• Provided entries:
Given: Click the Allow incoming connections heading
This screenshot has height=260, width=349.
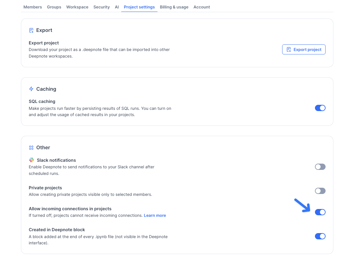Looking at the screenshot, I should pyautogui.click(x=70, y=209).
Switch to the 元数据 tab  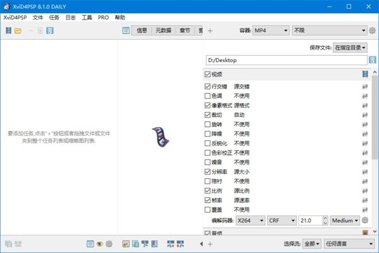[x=162, y=30]
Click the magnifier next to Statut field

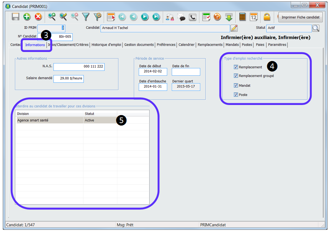(x=316, y=28)
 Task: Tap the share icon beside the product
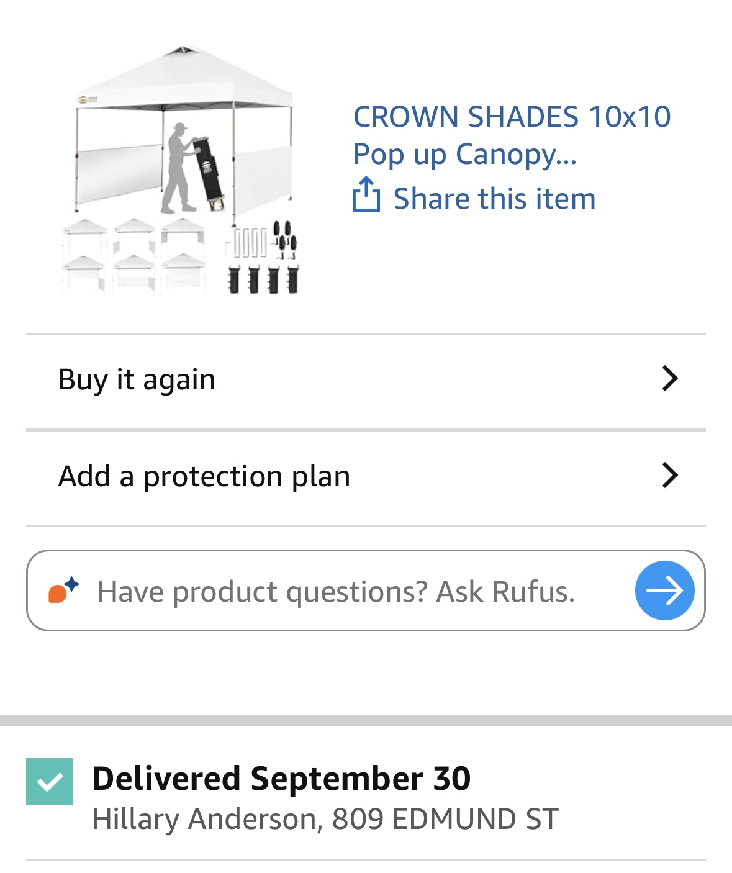(x=366, y=195)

• Exercise:
If a line falls between the one containing "Click the magnifier next to Statut field" and the last line of the records above, inclusive, restate it exactly; leave out the pictures and everything else.

• Result below:
Click the magnifier next to Statut field

(x=316, y=28)
 Task: Tap the share icon beside the product
(x=366, y=195)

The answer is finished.